» Directions for this task: Find the word "entry" in the listing; pull out each line holding it.

» Exercise materials:
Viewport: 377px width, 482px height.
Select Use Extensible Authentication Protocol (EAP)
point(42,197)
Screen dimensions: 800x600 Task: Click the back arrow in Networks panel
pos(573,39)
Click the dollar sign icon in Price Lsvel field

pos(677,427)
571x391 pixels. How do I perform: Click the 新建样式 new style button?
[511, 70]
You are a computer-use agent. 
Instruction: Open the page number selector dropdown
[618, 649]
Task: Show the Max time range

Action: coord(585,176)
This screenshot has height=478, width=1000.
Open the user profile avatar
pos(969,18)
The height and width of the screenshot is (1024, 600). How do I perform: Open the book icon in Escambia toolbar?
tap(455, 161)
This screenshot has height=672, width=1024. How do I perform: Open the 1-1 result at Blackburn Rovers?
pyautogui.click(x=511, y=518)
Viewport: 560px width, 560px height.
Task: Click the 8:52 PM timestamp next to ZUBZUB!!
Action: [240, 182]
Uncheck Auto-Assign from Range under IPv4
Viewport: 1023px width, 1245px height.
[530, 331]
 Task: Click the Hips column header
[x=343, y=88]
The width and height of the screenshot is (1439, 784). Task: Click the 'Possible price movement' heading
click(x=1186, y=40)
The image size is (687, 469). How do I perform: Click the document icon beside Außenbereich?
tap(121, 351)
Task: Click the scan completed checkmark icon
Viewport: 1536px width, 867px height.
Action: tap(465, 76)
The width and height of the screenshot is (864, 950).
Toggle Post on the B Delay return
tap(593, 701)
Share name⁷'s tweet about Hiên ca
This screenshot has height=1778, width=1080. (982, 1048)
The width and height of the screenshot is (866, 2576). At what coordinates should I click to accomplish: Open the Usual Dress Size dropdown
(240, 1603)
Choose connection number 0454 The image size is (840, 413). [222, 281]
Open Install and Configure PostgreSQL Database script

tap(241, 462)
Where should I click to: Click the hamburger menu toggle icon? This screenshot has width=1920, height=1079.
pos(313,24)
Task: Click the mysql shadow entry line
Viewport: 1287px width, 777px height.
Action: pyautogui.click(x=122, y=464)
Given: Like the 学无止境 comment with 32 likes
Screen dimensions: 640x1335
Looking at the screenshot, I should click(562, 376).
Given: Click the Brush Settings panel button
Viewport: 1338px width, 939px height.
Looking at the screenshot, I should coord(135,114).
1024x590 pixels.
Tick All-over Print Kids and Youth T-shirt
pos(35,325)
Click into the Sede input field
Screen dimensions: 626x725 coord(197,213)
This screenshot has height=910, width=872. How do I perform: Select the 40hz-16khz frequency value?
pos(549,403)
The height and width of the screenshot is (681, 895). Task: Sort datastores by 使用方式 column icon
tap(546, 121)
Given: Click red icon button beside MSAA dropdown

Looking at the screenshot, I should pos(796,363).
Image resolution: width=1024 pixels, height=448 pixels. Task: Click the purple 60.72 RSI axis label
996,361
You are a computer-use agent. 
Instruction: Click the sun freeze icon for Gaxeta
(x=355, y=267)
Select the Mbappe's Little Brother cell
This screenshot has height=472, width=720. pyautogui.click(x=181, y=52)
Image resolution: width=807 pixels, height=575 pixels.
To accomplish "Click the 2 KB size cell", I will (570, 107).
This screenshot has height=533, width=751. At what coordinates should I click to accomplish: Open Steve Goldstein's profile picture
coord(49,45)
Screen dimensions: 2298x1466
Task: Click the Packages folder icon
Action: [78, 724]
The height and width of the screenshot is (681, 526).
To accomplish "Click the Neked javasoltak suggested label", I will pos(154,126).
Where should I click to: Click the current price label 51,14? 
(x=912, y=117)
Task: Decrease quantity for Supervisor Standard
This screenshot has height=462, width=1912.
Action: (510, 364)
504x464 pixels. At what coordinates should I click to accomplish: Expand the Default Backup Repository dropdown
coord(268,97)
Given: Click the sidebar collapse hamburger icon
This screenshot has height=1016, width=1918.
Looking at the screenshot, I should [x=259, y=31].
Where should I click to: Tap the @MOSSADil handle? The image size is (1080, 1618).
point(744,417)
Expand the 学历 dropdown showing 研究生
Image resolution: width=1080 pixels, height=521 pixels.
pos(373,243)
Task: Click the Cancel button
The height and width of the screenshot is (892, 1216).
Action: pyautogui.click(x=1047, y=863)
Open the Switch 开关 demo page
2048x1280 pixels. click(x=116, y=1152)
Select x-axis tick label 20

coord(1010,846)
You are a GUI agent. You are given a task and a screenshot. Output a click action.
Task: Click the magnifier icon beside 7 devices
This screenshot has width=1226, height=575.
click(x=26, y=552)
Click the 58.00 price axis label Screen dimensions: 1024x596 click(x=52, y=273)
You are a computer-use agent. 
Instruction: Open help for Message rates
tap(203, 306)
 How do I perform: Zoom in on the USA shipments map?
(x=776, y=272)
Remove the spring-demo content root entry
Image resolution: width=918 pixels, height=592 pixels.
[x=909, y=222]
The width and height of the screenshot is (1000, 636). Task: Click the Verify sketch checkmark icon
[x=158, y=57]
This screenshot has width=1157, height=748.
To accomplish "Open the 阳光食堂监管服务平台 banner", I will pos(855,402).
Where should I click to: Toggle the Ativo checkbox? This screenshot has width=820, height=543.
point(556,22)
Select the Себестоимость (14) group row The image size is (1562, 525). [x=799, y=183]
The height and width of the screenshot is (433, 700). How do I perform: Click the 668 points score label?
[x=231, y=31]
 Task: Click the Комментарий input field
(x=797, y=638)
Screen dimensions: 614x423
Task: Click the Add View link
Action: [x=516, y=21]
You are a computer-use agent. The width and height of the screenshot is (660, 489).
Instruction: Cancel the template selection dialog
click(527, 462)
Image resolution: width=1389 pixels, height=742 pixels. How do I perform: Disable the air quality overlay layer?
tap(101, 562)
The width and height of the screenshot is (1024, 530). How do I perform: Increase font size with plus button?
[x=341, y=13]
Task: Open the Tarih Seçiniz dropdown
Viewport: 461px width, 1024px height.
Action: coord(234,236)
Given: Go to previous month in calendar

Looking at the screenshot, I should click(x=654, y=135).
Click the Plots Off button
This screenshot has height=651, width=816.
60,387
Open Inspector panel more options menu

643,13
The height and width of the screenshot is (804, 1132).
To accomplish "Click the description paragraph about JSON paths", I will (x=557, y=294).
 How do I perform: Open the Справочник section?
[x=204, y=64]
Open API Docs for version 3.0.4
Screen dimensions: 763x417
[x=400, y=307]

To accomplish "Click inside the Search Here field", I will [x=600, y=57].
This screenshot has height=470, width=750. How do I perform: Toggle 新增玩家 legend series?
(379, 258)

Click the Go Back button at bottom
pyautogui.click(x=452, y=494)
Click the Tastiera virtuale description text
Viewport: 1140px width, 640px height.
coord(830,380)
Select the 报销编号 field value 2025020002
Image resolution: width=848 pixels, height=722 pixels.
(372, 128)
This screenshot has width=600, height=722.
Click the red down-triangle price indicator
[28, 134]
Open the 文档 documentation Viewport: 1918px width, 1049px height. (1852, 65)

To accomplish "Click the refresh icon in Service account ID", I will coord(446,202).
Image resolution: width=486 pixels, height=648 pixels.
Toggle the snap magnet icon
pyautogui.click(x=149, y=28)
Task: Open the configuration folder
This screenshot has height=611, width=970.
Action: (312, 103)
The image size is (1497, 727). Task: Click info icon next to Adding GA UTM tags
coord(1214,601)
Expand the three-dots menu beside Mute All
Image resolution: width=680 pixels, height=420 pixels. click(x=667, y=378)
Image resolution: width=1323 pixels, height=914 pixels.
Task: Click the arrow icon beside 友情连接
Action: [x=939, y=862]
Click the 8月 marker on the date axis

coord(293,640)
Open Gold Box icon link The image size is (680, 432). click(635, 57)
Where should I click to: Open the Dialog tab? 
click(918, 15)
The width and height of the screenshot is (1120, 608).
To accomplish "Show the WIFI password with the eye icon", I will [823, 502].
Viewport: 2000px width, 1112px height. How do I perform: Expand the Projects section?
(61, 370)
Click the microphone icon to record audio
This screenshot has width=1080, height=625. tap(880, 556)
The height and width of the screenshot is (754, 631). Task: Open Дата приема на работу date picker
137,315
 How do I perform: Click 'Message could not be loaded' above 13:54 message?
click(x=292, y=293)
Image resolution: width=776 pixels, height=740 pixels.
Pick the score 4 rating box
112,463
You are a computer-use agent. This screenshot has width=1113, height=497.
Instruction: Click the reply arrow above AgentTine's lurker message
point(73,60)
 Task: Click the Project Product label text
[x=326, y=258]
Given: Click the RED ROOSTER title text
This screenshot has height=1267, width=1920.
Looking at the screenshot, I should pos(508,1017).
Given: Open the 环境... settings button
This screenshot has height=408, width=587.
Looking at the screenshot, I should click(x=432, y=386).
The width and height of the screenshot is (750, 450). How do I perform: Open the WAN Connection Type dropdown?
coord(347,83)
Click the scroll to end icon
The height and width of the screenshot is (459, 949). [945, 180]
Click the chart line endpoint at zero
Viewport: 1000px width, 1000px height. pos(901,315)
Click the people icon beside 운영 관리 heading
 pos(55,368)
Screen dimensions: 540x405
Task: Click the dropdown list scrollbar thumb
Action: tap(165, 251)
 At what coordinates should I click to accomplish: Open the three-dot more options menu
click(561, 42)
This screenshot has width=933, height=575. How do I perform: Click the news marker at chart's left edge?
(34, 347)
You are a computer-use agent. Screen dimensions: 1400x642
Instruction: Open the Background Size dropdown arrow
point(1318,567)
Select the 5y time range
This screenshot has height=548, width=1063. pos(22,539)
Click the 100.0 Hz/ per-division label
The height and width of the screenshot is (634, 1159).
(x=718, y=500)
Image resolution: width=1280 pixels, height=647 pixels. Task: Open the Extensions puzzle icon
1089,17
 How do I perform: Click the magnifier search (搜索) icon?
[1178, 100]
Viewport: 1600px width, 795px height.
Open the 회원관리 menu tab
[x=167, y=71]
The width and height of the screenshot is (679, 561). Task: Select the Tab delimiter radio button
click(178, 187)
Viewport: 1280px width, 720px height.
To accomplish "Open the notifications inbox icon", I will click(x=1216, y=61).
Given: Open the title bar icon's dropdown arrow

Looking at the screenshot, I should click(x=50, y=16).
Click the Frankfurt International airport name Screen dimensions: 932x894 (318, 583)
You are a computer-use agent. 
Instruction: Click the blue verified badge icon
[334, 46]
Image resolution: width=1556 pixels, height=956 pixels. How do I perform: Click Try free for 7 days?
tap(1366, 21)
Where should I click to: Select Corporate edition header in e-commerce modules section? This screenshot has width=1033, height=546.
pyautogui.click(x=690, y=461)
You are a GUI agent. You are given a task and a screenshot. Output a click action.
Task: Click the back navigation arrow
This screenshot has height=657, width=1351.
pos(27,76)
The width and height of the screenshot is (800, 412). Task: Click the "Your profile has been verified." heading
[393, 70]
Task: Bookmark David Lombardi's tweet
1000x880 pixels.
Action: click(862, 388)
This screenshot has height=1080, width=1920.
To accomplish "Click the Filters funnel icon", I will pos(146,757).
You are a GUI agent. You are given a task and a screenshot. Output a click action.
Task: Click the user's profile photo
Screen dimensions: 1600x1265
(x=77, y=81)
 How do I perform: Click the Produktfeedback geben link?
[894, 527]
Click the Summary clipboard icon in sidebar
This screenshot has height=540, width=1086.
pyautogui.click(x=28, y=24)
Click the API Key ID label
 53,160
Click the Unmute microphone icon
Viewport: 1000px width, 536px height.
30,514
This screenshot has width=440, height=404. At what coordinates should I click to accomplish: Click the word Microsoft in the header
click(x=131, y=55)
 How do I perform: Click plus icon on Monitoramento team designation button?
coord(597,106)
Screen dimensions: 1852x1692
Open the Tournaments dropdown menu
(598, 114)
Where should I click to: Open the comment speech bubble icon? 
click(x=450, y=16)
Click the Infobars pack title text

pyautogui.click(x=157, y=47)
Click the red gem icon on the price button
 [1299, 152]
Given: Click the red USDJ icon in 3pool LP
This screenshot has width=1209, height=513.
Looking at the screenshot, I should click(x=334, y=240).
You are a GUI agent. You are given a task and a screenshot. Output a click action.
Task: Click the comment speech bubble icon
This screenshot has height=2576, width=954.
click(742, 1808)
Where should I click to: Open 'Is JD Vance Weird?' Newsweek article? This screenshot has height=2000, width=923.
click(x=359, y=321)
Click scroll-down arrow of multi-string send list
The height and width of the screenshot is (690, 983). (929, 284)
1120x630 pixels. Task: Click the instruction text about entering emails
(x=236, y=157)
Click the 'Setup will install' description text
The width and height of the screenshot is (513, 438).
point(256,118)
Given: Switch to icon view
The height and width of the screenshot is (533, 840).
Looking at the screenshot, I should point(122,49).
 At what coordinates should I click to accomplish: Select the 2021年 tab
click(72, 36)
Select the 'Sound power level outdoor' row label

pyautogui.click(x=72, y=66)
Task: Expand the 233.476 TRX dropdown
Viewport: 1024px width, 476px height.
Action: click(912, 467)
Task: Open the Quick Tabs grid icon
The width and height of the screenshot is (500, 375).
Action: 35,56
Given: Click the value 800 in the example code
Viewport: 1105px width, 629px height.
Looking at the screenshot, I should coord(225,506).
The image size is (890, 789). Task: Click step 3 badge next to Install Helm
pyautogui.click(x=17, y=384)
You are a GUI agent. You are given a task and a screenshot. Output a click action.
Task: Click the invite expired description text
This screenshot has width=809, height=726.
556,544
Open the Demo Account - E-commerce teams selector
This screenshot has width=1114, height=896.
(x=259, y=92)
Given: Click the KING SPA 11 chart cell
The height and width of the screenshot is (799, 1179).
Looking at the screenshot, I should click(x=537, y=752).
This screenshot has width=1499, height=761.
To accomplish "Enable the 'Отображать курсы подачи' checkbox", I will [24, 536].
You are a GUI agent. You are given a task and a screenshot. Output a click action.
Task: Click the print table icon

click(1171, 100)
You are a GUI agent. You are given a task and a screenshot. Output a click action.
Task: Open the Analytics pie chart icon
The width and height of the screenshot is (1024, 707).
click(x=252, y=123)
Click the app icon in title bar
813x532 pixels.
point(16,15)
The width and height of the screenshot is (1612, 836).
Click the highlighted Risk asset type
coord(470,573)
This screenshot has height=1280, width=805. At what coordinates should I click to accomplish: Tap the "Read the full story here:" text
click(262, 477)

» Problem solution:
Task: Click the mysql shadow entry line
Remove the spring-demo content root entry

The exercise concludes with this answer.